Супружеский долг и внебрачные связи
Супружеские обязанности
Знакомство состоялось, одобрение родителей получено, и пара сочеталась браком. В 1774 году брачный возраст для мужчин составил 15 лет, для невесты 13. В 1834 году его повысили до 18 и 16 соответственно. При выдаче дочерей замуж обычно старались делать это по старшинству, хотя и не всегда получалось. Среди крестьян большинство вступало в брак до 20 лет, и по статистике конца 19 века к 50 годам там «побывало» 96–97 % (среди более привилегированныхсословий процент мог быть ниже, но всё равно абсолютное большинство). И так, что же их ждало? Исполнение «супружеских обязанностей», беременности и появление на свет новых россиян.

▶ [Условия задачи]
Можете ли вы дословно воспроизвести весь текст о супружеском долге и внебрачных связях? Строки после текста — отдельный, самостоятельный материал.

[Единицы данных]
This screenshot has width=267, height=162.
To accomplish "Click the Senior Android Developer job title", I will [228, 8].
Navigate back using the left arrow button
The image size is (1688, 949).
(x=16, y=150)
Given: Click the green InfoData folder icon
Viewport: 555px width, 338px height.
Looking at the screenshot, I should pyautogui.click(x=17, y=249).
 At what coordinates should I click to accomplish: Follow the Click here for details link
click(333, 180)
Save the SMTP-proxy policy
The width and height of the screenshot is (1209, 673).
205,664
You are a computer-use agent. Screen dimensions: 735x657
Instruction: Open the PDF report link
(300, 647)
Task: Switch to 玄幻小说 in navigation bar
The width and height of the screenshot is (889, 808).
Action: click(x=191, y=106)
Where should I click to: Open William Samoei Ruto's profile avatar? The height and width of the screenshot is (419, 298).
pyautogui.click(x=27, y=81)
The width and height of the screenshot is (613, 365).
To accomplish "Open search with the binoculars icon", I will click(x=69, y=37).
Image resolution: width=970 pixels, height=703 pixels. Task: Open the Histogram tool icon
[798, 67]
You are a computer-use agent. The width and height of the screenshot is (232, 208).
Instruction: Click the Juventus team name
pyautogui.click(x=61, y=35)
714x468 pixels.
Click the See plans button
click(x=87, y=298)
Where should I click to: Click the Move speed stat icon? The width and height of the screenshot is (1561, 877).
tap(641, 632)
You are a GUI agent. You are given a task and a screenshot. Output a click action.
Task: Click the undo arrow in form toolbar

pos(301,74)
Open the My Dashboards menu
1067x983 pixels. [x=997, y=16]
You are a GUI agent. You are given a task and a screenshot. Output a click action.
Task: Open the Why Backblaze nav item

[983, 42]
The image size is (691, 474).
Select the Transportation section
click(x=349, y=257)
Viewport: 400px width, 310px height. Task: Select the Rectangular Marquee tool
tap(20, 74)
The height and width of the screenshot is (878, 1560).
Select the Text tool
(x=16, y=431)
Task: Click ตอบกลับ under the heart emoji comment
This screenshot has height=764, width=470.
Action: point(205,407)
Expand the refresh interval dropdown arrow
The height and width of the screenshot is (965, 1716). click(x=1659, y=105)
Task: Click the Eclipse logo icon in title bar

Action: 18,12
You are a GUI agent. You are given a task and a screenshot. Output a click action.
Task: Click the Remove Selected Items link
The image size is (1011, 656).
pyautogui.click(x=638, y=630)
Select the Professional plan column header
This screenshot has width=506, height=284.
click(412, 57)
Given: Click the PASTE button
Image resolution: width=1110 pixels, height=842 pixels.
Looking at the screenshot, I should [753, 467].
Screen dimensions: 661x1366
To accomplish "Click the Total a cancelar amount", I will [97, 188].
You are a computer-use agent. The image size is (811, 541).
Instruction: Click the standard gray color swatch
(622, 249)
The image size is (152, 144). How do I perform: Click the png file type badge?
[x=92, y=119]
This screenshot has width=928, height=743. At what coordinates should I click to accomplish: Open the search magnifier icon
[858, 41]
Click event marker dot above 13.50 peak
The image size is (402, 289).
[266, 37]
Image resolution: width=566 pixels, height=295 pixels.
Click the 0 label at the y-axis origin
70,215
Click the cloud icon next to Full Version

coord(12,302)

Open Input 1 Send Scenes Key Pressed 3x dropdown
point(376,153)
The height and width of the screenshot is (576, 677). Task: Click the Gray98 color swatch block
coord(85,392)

▶ [Ответ на задание]
Супружеский долг и внебрачные связи
Супружеские обязанности
Знакомство состоялось, одобрение родителей получено, и пара сочеталась браком. В 1774 году брачный возраст для мужчин составил 15 лет, для невесты 13. В 1834 году его повысили до 18 и 16 соответственно. При выдаче дочерей замуж обычно старались делать это по старшинству, хотя и не всегда получалось. Среди крестьян большинство вступало в брак до 20 лет, и по статистике конца 19 века к 50 годам там «побывало» 96–97 % (среди более привилегированныхсословий процент мог быть ниже, но всё равно абсолютное большинство). И так, что же их ждало? Исполнение «супружеских обязанностей», беременности и появление на свет новых россиян.